The drawing is pretty self explanatory but ill give a quick explanation and pretty much what was said to the contractor.

Its a 32' x 45' 2 stall garage, two trench drains in the center of each stall and 2 pads for a future lift installation. The stall with the lift is a "project area" and the other stall is for parking. I installed the trench drains keeping the purpose of each space in mind. The project stall has very minimal slope with the drain installed about 3/4" (1/8" per foot slope) below the finished floor and the parking bay is about 1.5" (1/4" per foot slope) below. The thinker lines are expansion joints.

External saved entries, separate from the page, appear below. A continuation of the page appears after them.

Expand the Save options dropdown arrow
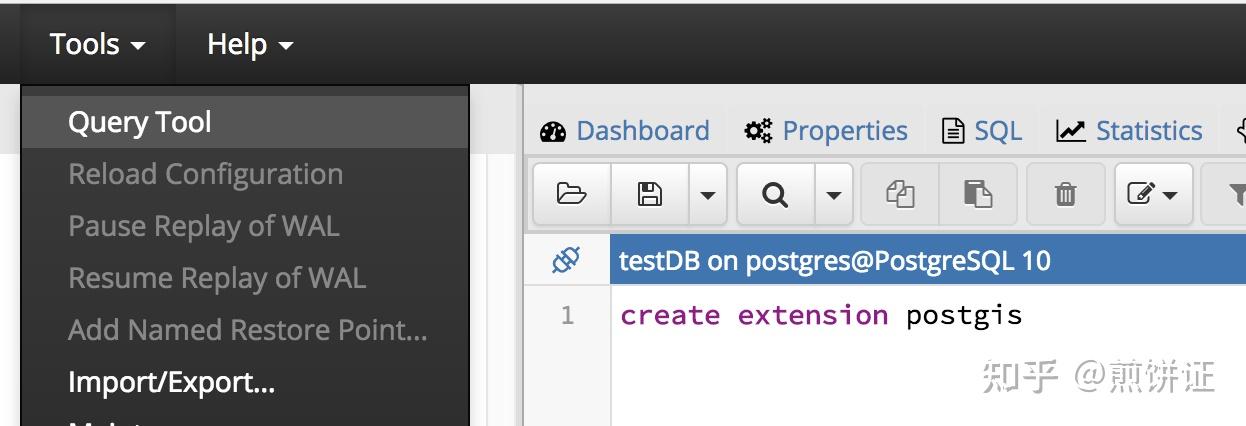The height and width of the screenshot is (426, 1246). coord(708,194)
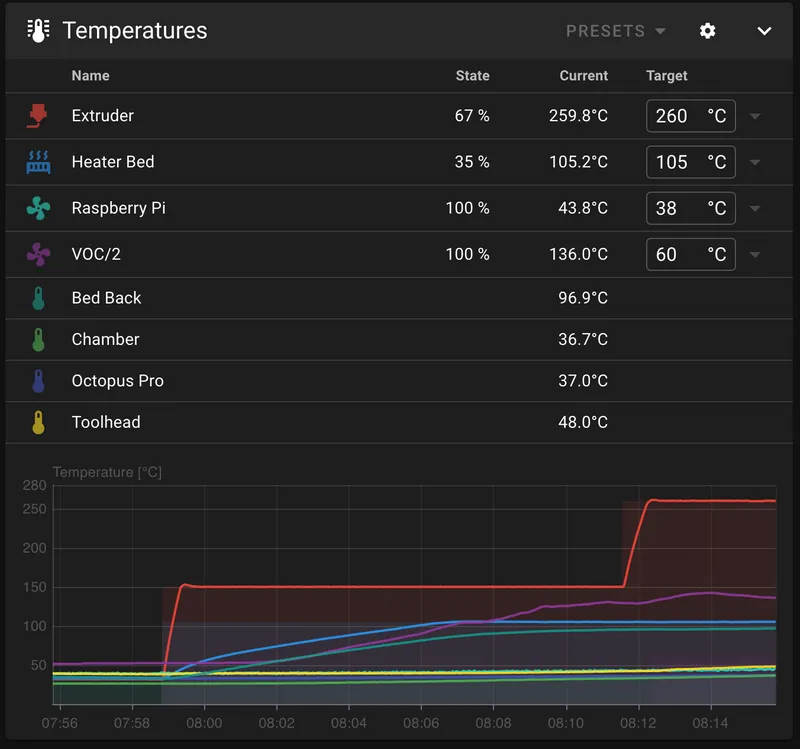Click the Chamber sensor row name
Image resolution: width=800 pixels, height=749 pixels.
point(105,339)
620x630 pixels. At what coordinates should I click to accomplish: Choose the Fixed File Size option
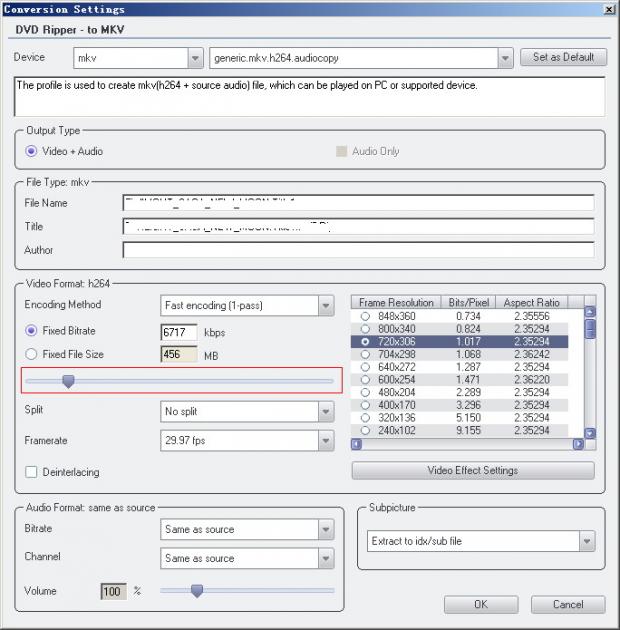(x=32, y=354)
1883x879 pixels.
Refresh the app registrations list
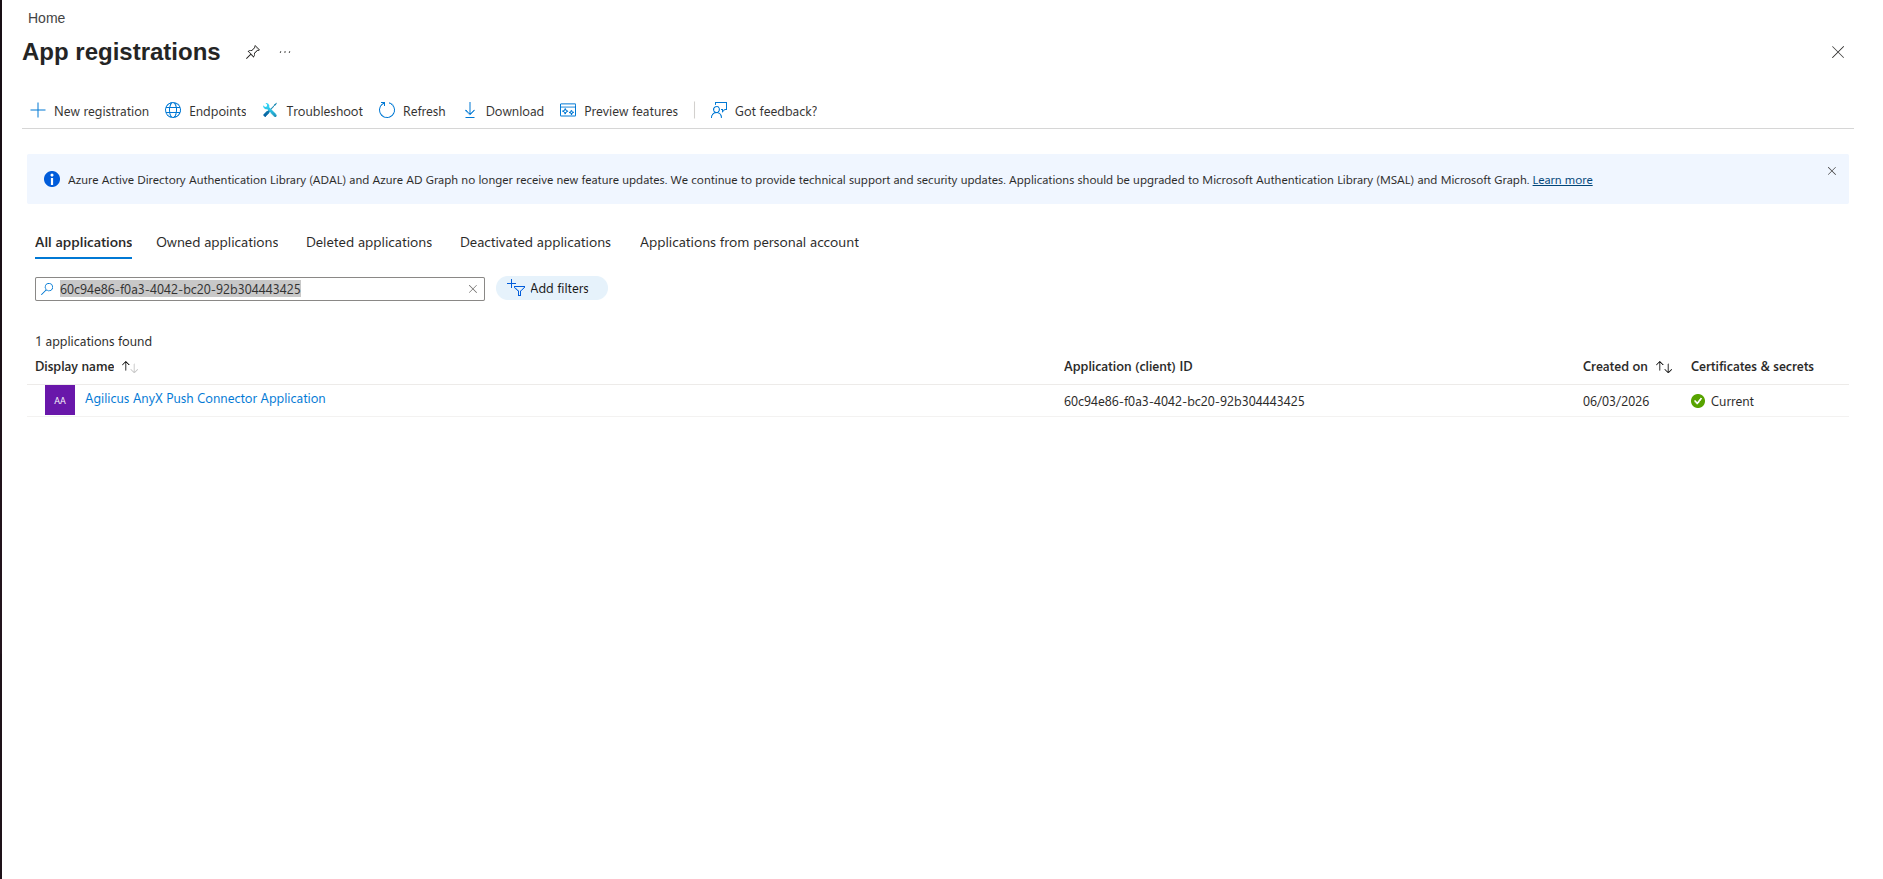[x=412, y=111]
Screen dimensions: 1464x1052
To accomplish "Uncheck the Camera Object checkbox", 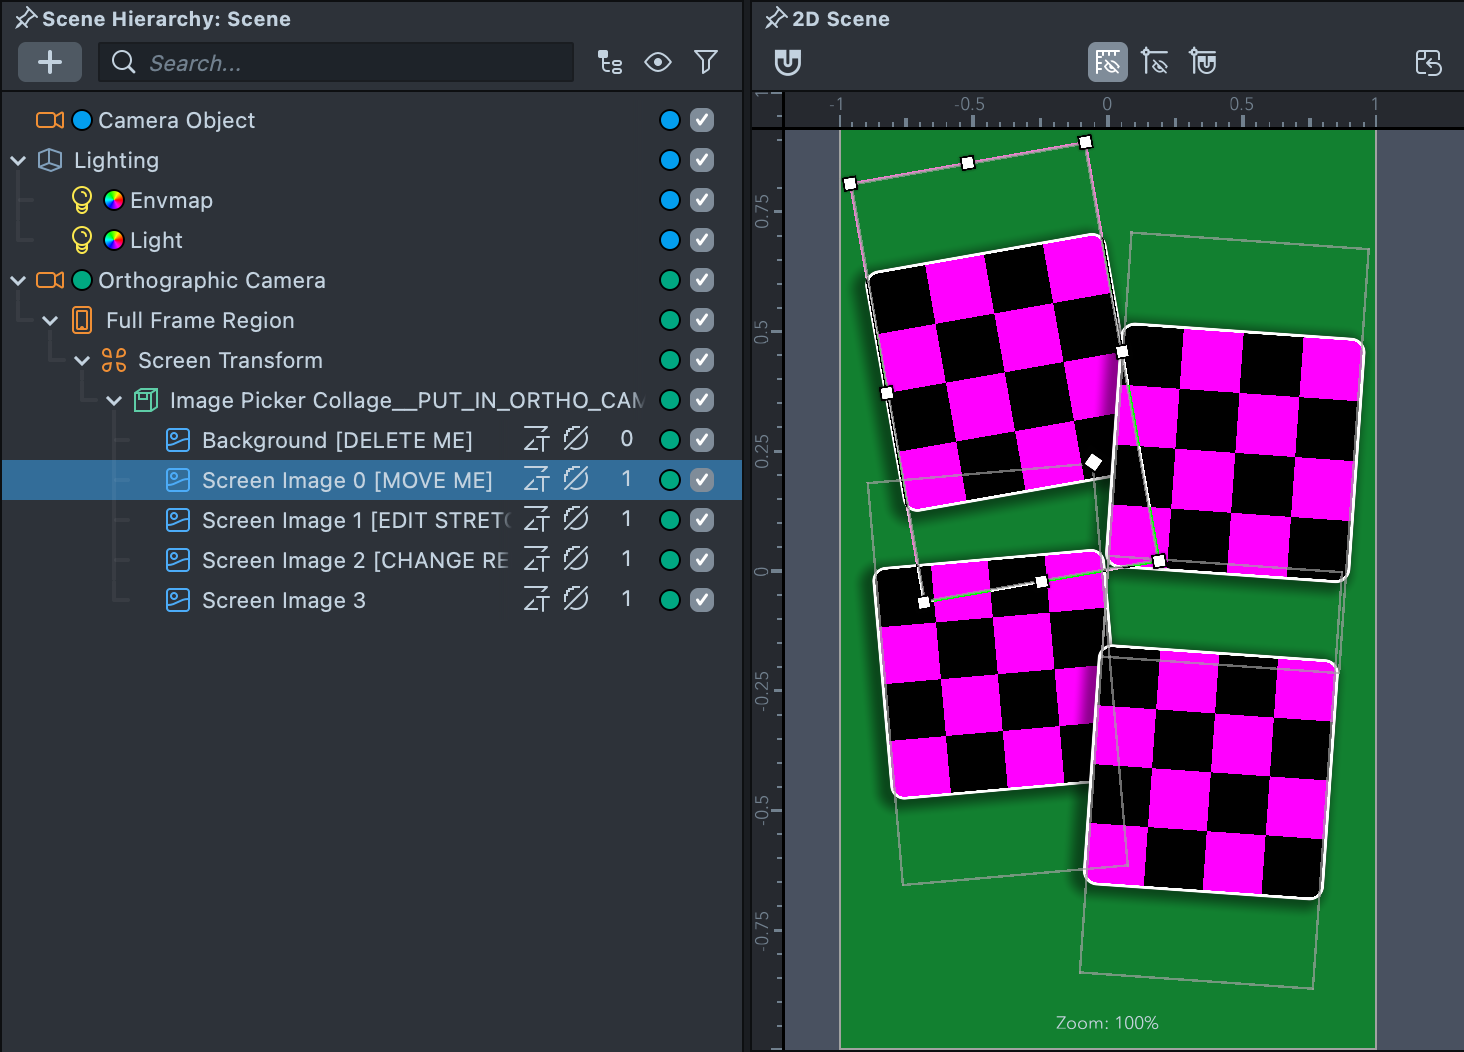I will 702,120.
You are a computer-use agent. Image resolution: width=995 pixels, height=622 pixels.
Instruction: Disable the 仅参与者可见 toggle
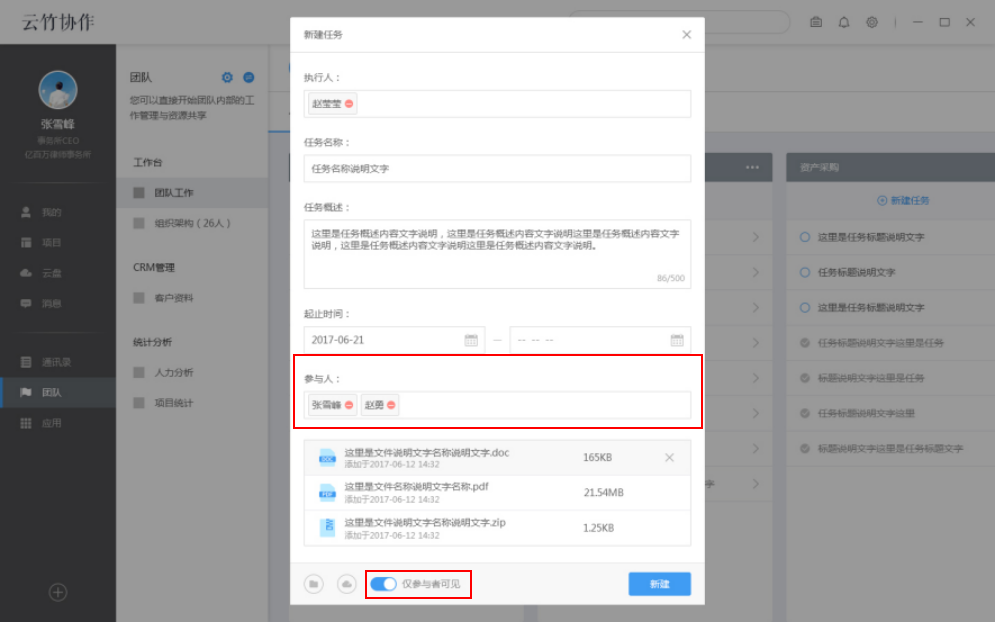[x=384, y=584]
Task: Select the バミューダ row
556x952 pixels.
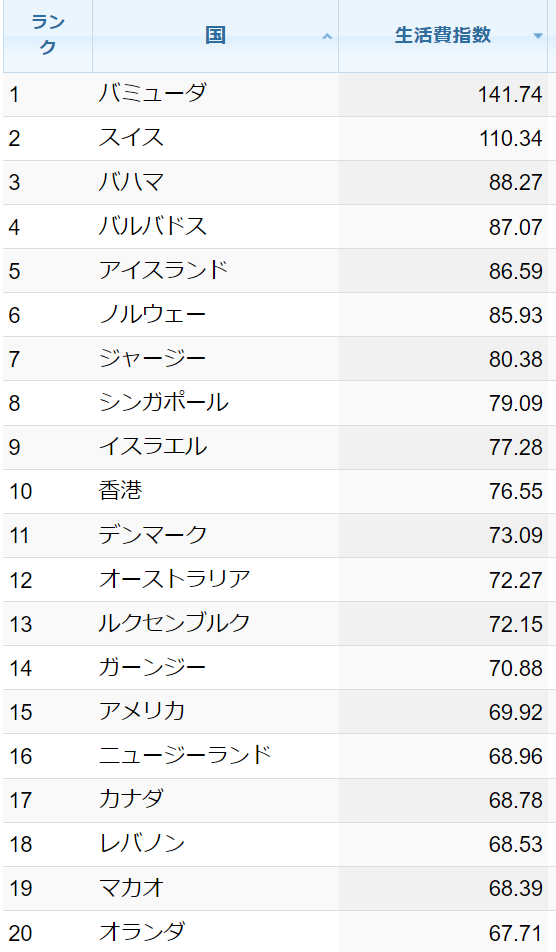Action: point(279,94)
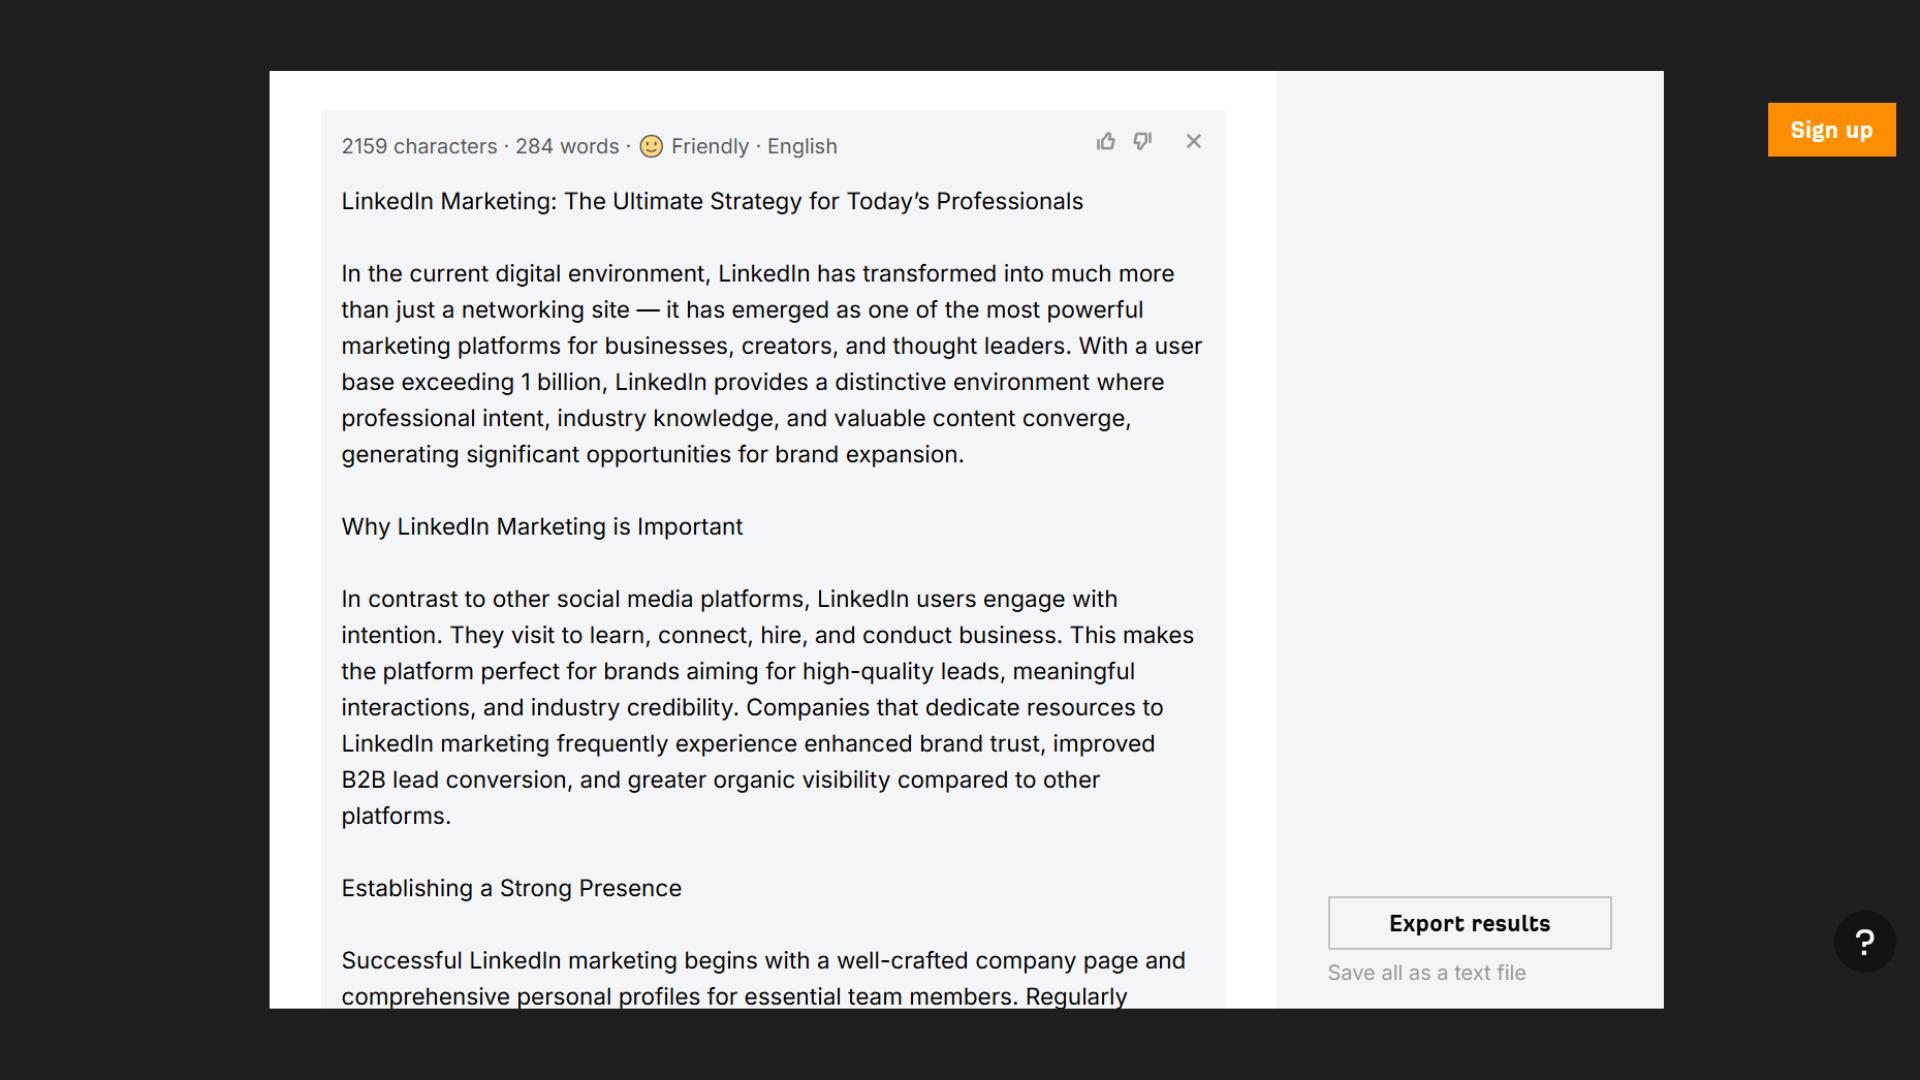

The top right corner is a bathroom with everything sloped to a corner drain.

floorpour.jpg


I was there for the pour but this is the first time I've watched concrete being poured. The only problem was the estimate on the amount of concrete. It took about 3 yards more than calculated. I couldn't figure out why it used more at the time because I took a lot of time leveling everything out using a laser level and actually sloping the gravel to the drains so i had a full 5" thick slab everywhere. I went back a couple days later not to happy with the results and realized why it used more concrete right away.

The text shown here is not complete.